Senior Advisor for Federal Fiscal Policy
House Speaker John Boehner is complaining that President Obama’s latest offer in their “fiscal cliff” negotiations is too light on spending cuts, but he and his House Republican colleagues are ignoring the cuts that policymakers have enacted since last year as part of ongoing deficit reduction efforts.
“The White House offer yesterday was essentially $1.3 trillion in new revenues for only $850 billion in net spending reductions,” the Speaker said yesterday. “That’s not balanced in my opinion.”
But, to describe the state of play that way, you have to turn a blind eye to reality in at least two ways.
For starters, Boehner complains that, in what the White House describes as an offer of $1.2 trillion in spending cuts and the same in tax increases, Obama counts interest savings that accrue as spending cuts, thus making the one-to-one ratio illegitimate.

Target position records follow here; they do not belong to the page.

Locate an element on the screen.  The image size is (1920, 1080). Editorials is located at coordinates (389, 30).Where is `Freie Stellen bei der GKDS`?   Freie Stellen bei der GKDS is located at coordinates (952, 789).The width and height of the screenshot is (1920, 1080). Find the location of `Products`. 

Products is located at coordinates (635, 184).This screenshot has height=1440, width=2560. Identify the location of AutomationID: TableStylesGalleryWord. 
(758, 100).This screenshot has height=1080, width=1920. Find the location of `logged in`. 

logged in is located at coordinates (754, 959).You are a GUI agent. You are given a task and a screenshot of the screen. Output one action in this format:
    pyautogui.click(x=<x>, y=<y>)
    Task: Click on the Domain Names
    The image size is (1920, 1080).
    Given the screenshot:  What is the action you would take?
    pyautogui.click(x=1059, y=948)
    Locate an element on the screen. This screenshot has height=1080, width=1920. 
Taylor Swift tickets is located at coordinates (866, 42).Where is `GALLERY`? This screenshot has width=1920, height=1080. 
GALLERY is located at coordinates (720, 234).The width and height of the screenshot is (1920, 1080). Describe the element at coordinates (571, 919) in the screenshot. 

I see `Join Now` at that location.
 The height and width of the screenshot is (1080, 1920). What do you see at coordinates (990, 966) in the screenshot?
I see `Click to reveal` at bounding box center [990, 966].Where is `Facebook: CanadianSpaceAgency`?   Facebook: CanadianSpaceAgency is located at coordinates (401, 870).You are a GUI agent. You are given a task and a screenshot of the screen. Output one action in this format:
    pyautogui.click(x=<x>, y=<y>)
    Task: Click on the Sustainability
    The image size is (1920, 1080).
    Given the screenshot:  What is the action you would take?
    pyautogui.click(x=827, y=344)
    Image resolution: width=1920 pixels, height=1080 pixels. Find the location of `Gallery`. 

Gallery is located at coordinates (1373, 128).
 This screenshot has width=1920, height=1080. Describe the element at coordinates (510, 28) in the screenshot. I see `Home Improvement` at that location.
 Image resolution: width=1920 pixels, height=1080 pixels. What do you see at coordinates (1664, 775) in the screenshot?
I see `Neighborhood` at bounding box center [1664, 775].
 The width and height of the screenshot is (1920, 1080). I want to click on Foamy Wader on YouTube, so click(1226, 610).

Well, interest savings are counted as “outlay” savings in the federal budget. Besides, the Bowles-Simpson plan, to which policymakers and pundits often point as a standard against which to measure other deficit-cutting proposals, did the same thing.
More importantly, however, is that, when viewed correctly and in their entirety, the non-interest spending cuts under the President’s latest offer would actually exceed his proposed tax increases and would roughly equal the spending cuts that Boehner himself proposed in his deficit-related negotiations with the President last year.
When those negotiations broke down, the President and Congress enacted the 2011 Budget Control Act (BCA), which established annual caps on discretionary spending for each of the next ten years. These caps, which will cut spending by what the White House estimates to be $1 trillion over the next decade, reflected a tentative agreement by the President and Speaker over discretionary spending in those negotiations.
Should we ignore those spending cuts when tallying up deficit-cutting efforts and the mix of spending cuts to tax increases? Absolutely not. It’s completely arbitrary, as the following scenario makes clear:
Suppose the BCA achieved half of the discretionary savings that it did, and Obama was now proposing the other half in his negotiations with Boehner. Suppose as well that, because this hypothetical offer from Obama changed the spending-tax ratio — so that the size of the new spending cuts equals the revenue increases — Boehner accepted it.
Would that be any different than what Obama’s now proposing — to build on the actual BCA savings with his actual offer of the last day?
Of course not. The result would be precisely the same.
The Speaker may want to ignore the reality of the last two years. That doesn’t mean anyone else should do so.